Greene County residents traveled to Harrisburg to meet with Governor Wolf and his staff to urge him to veto an unconstitutional bill attempting to exempt longwall coal mining from the PA Clean Streams Law, which would allow mining companies to predictably damage or pollute streams based on a promise to clean them up later, instead of preventing the damage in the first place.

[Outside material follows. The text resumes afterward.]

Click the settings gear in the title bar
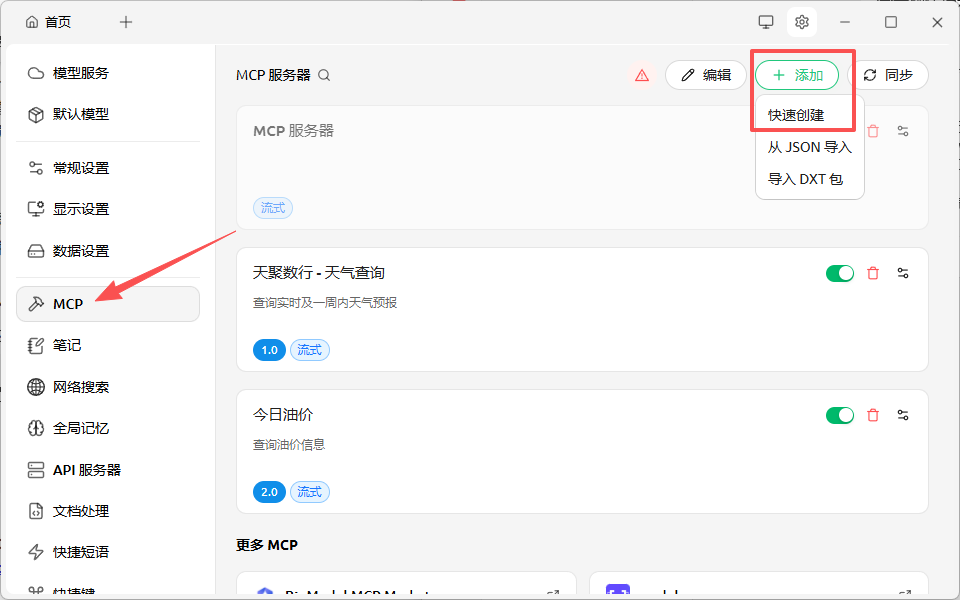click(x=801, y=21)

Kim Jones and Atilla Shumaker met with political leaders to make them aware of the lost streams and damages our community has already experienced from longwall mining. Over ten years ago, Duke Lake at Ryerson Station State Park was destroyed due to longwall mining, and now residents are fighting to protect the few water resources that are left in the Park. A stream on Jones’s property was undermined in 2004 and was dewatered. After years of mitigation attempts, the stream has not been restored to pre-mining conditions which include pre-mining flow and aquatic biology which has not recovered since it was mined.

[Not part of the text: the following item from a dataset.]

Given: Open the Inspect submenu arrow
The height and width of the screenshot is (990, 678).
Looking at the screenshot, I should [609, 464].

“Mitigation does not protect streams and I felt it necessary to share my story with the Governor,” said Kim Jones, from Wind Ridge, PA. “It is just one example of the need to protect streams against severe harm, rather than trying to mitigate the harm after it occurs.”
Streams immediately west of Ryerson Station State Park have not recovered In 2012, DEP two letters The DEP never issued a final order on the success of mitigation on Ms. Jones’s impacted streams, nor several other areas in the North Fork Dunkard Fork watershed, located in Ryerson Station State Park.
“Even the last review of Pennsylvania’s mining law showed that we have lost several miles of streams. These streams are vital to our community and headwaters that source Pittsburgh's drinking water. The state has been entrusted to protect our resources and Governor Wolf has both a moral and constitutional responsibility to do that for everyone including future generations to enjoy,” said Atilla Shumaker.
Atilla Shumaker with the Wheeling Creek Watershed Association was also with the group that traveled to the Capitol.
At the 11th annual DRYerson Festival, the Center for Coalfield Justice collected video messages from local community members urging Governor Wolf to protect the remaining streams and veto the bill. The delegation delivered these messages directly to the Governor’s office so his staff could hear directly from residents who couldn’t travel to Harrisburg.
Despite bipartisan opposition, the State Senate and House voted to pass SB 624.
“Senator Bartolotta and Representative Snyder, who support this unconstitutional legislation, have again failed to prioritize the economic future of Ryerson Station State Park and our families over the private profits of a coal corporation,” said Veronica Coptis, Executive Director of Center for Coalfield Justice. “Our environmental justice community is depending upon Governor Wolf to veto this destructive bill (SB 624) and protect our constitutional rights to clean, safe and healthy streams in and around Ryerson Station State Park.”